After the performances each night, we went back to the bed and breakfast (in fact, people stayed in three houses, but the B and B was the hub) for cake and conversation. My dreams that night--and the subsequent nights as well--were full of images.

In the morning, Liz presented a meaty workshop about the story. Ideas pinged around the room as we talked and thought and learned. Some of the participants also tell long traditional stories, some are new to the long form, so we had a wide range in our discussion.

The afternoons were free for massages, palm readings (two massage therapists and a palm reader were there), collage, naps, reading, walks by the Ohio River or through the (O) little town of Bethlehem. Then dinner before...

...we went on to Olga Loya's splendid performance of the Aztec creation myth. Thank goodness she introduced the characters to us first. It was a joy to listen to a story so unfamiliar, so multilayered in a way different from Western tradition, and yet full of the common themes of humanity. We wailed like the Hungry Goddess, we snaked around the room in procession, we were IN the story for the whole time. Wonderful.

The morning workshop was yet another meaty experience, as we explored the intricacies of working with a challenging story from a culture most of us know little about, understanding the layers of the gods and goddesses, understanding our own layers.

More rest and relaxation in the afternoon (I had a continuation of my palm reading from the day before!), and then I told "Tristan and Iseult." I can tell of this only from the perspective of being on stage. It was incredibly cool to be able to perform this story that I love and have worked on for so long to a group of (mostly) storytellers. I felt great support from the audience.

An interesting thing happened after my performance. As on the other nights, we went back to the house. The cooks had kindly saved back my supper, so I sat with Liz, Olga and Rebecca (the palm reader) in the dining room. Little by little, many of the participants drifted into the living room. They had a long discussion about the story and about the process while we stayed in the dining room playing dice. It was at least an hour conversation. This hadn't happened in the same way the other nights, and I think that was because by this time in the festival, a strong community had formed. Also, the pattern of discussion in the earlier workshops facilitated the conversation. Margaret told me later that it was probably good that the performers weren't in the room, because they needed to explore the topics without the "authorities" (Margaret, did I get that right?).

We ranged around a little more in my morning workshop, from the story itself to specific techniques for working on these behemoth stories, to venues for the long-form story. We also had evaluations and a closing Grail blessing, before heading in to lunch.
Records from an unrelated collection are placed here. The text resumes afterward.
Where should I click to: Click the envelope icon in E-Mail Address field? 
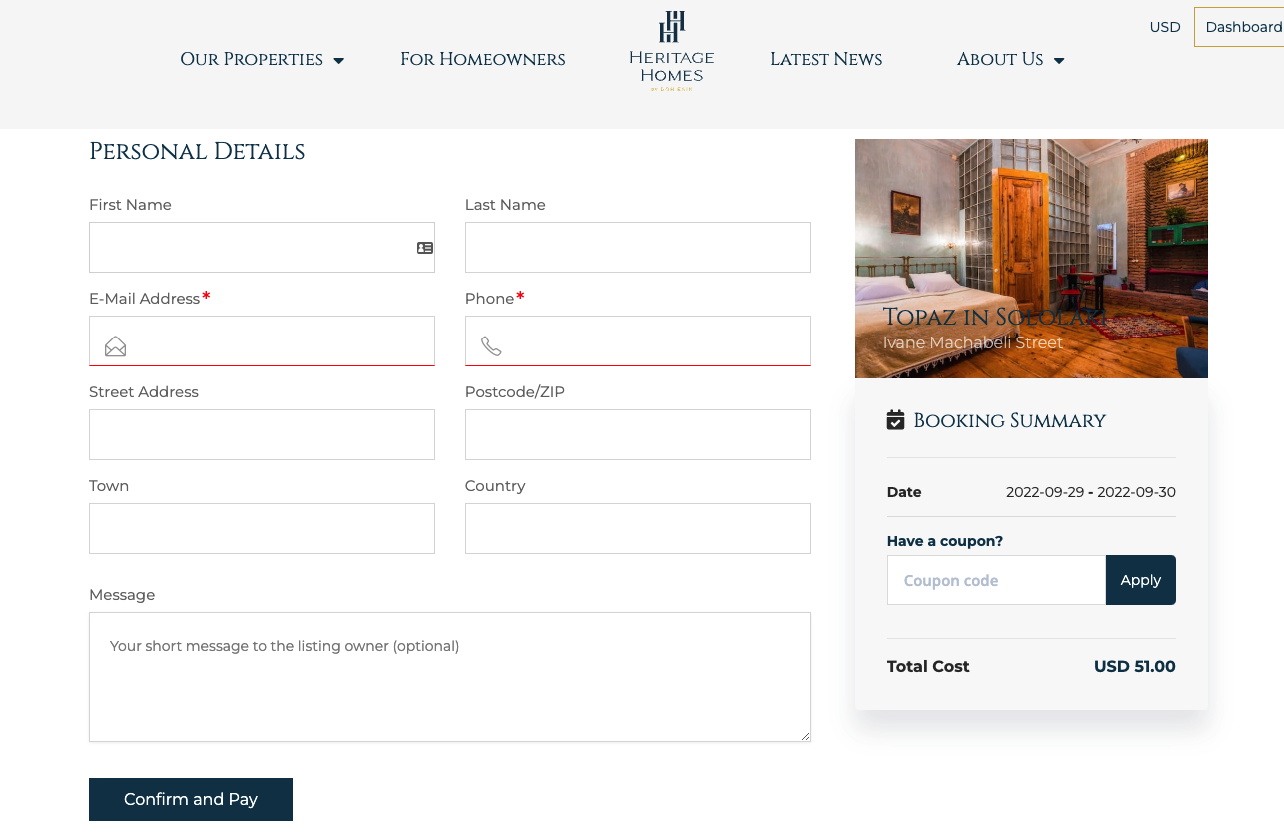(116, 347)
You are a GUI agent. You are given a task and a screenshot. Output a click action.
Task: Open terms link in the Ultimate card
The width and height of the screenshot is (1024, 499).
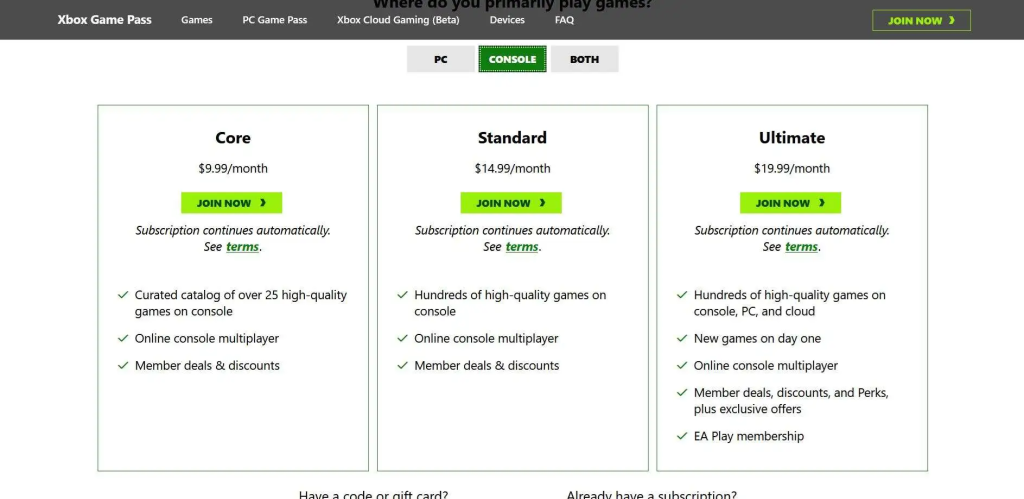click(801, 247)
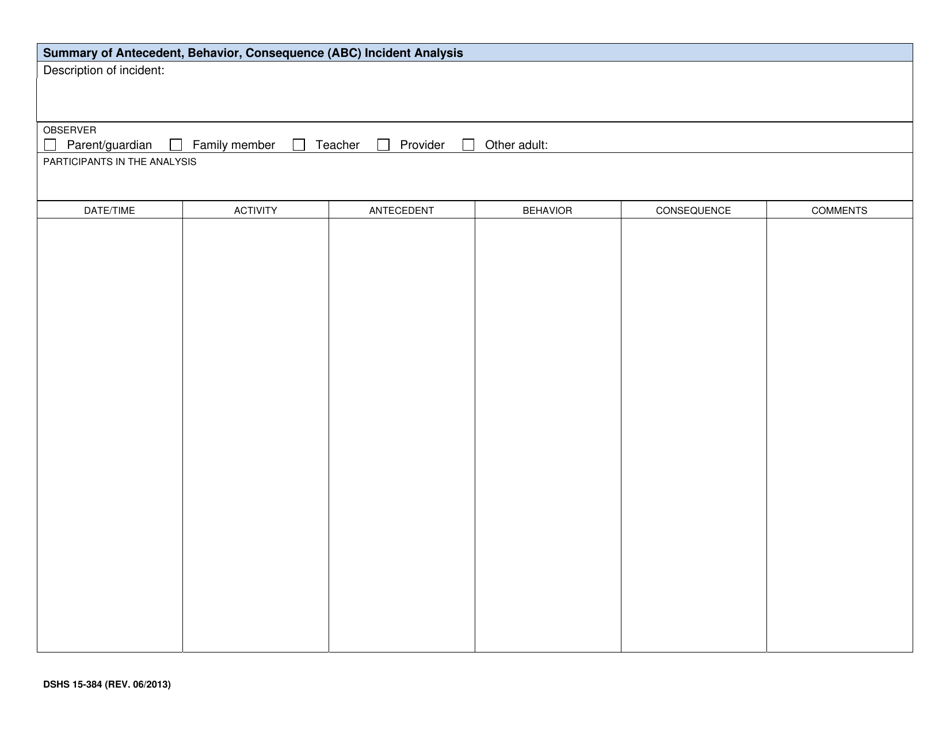This screenshot has height=733, width=950.
Task: Check the Family member checkbox
Action: pyautogui.click(x=177, y=144)
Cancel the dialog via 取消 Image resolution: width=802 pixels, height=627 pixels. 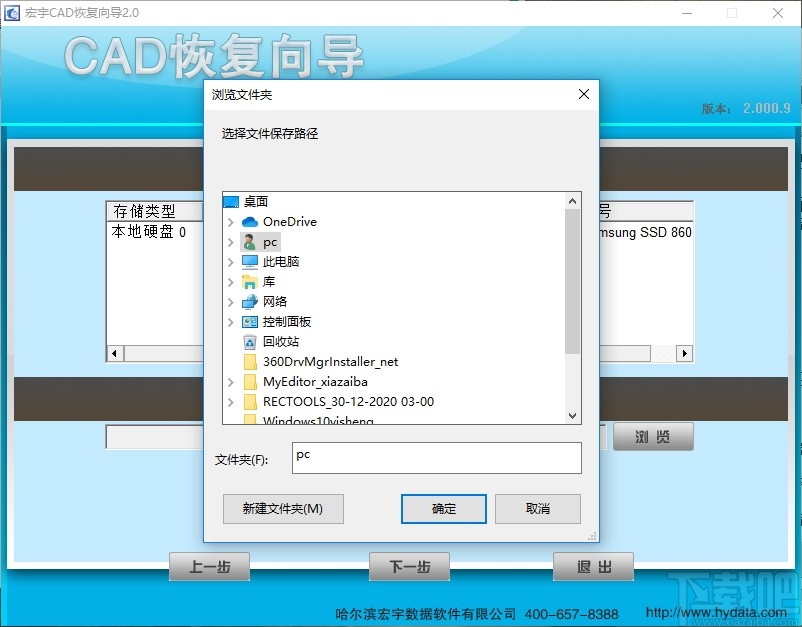pos(537,509)
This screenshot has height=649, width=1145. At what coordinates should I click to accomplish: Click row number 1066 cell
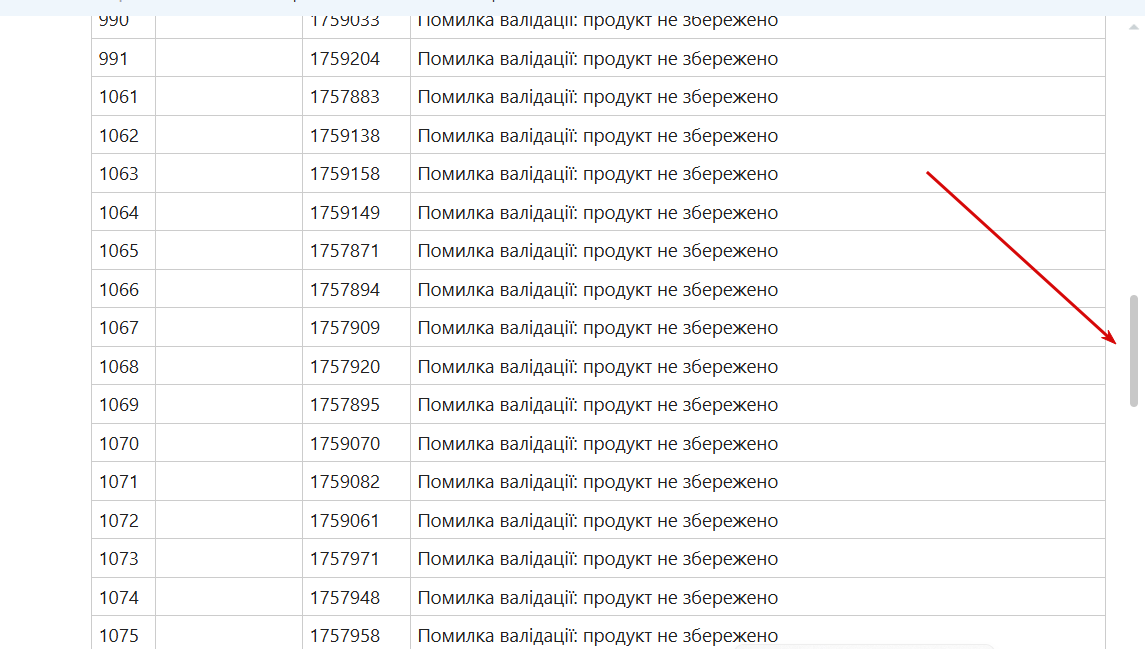coord(119,290)
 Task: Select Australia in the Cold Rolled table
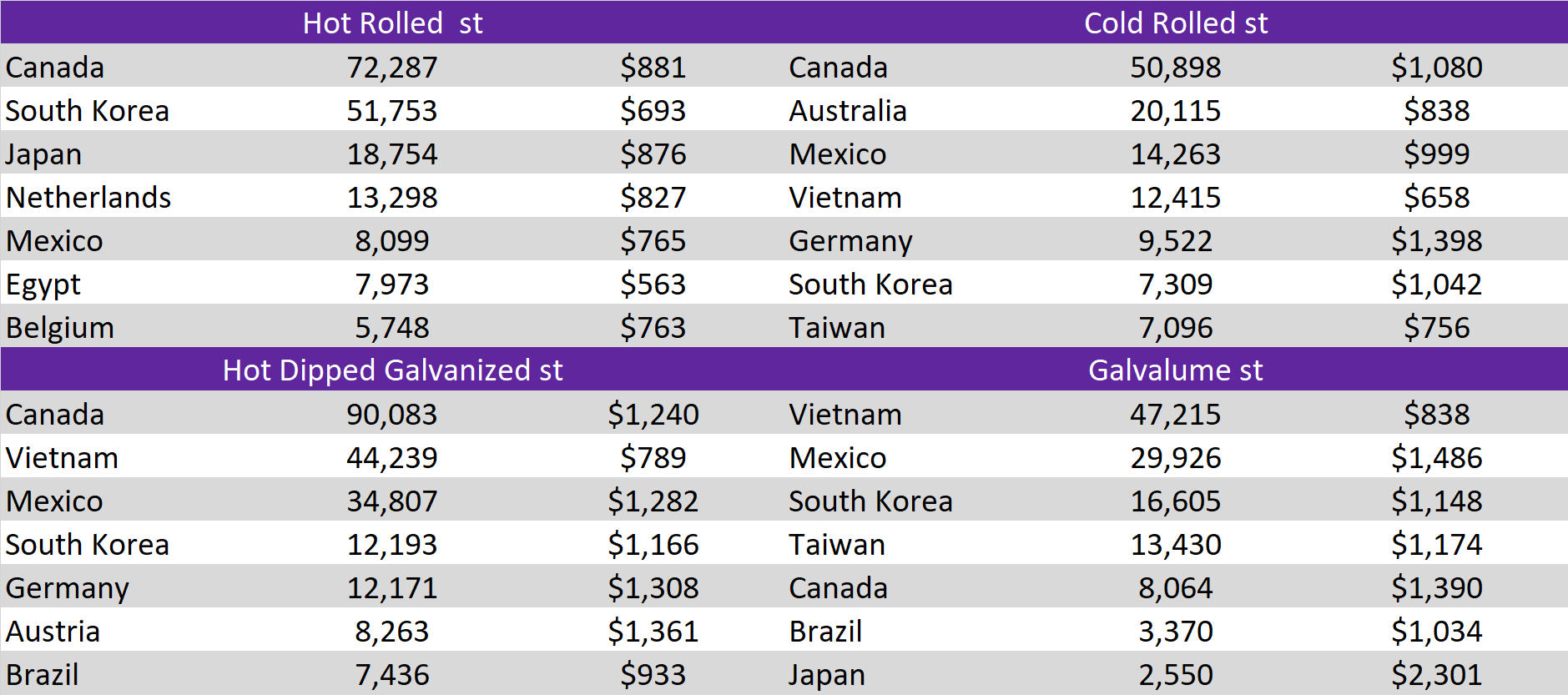tap(848, 111)
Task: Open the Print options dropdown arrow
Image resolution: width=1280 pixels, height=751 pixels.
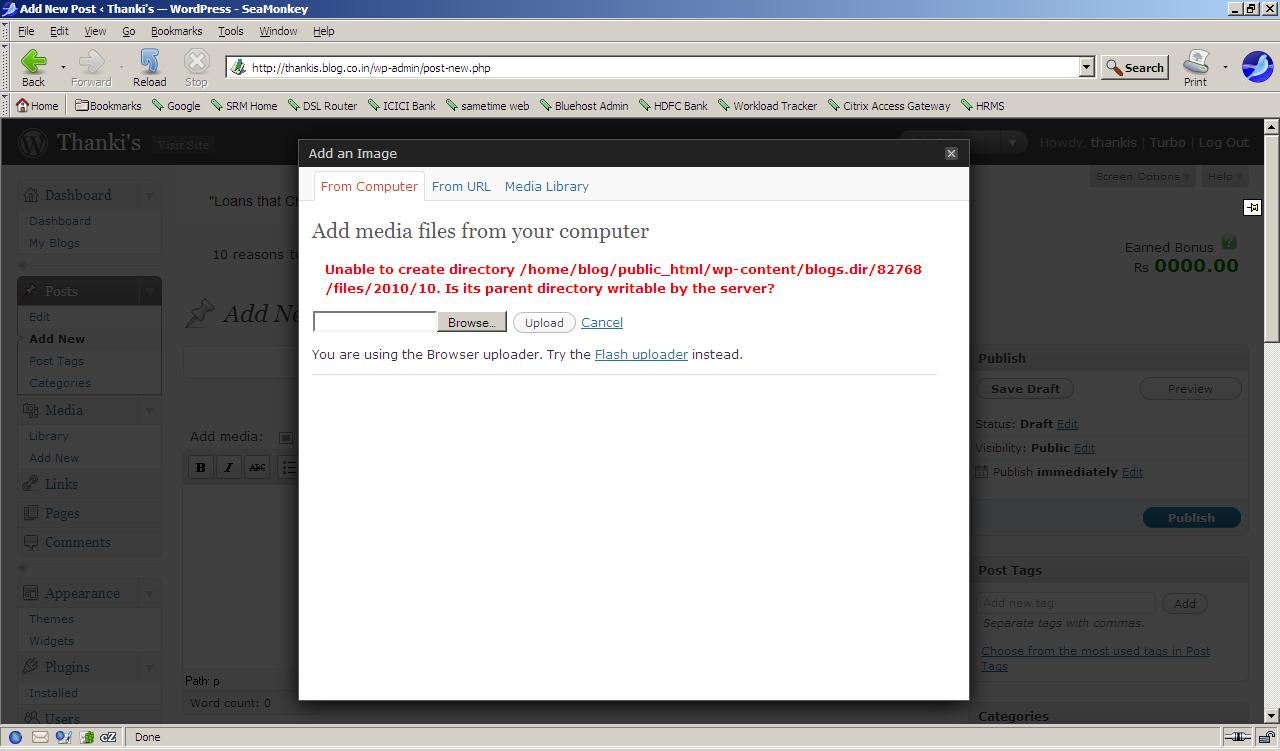Action: (x=1225, y=67)
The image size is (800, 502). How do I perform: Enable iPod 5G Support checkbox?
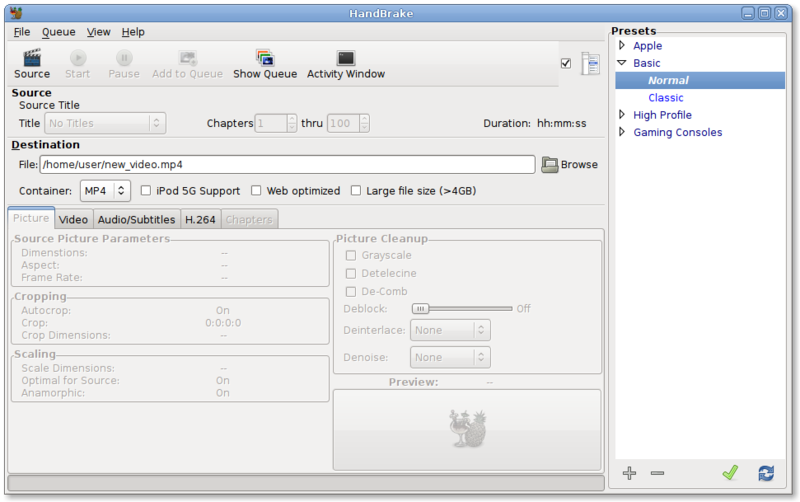(147, 191)
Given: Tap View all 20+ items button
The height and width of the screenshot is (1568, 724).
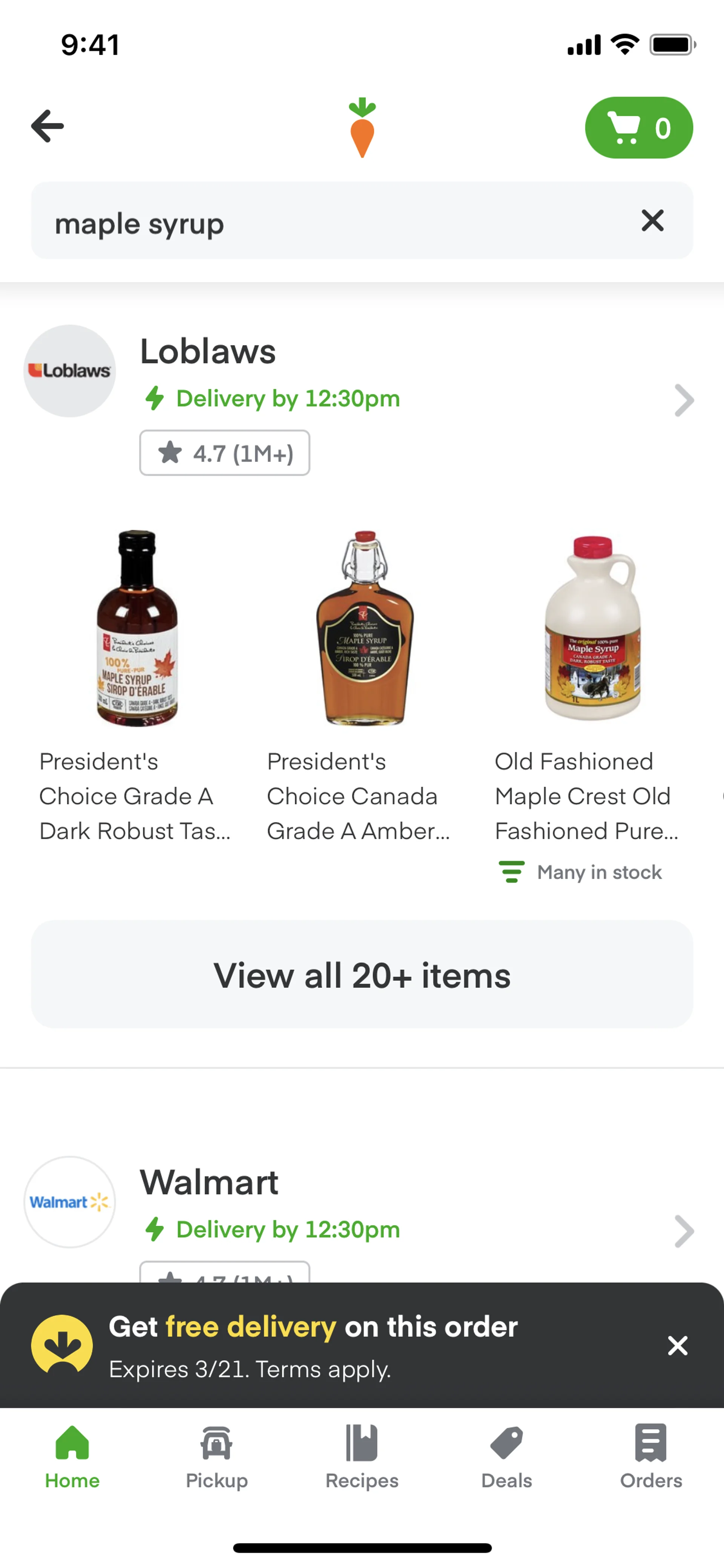Looking at the screenshot, I should point(362,975).
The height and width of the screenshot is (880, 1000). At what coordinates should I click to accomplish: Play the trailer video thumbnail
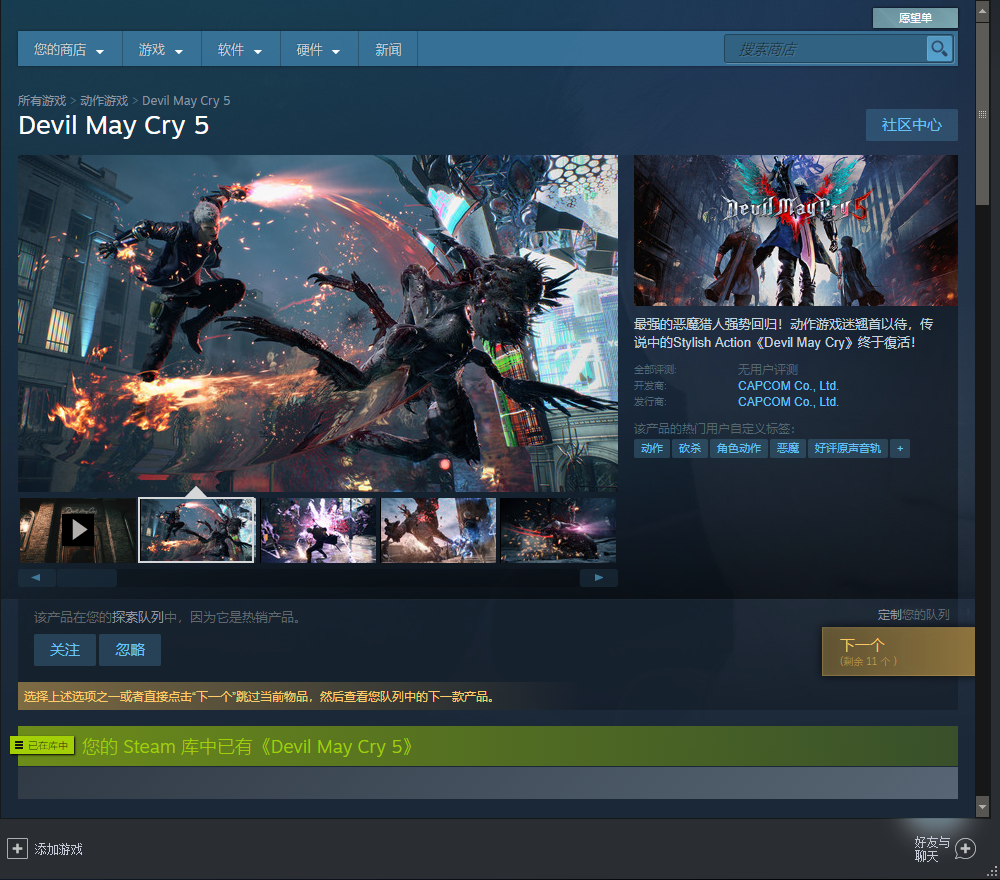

I was sorry that many folks had to leave before the end--and sorry they missed the most excellent jokes at lunch.

If you've read this far, you'll be interested to know that we have plans to do it again. As with everything else about this festival, our plans are a bit unorthodox. I'll keep you posted.

Huge thanks to Cynthia, Mary, the cooks, the massage therapists, Rebecca, and of course Olga and Cynthia, and everyone who made this festival happen.

I'd love to hear other participants' reflections on this festival!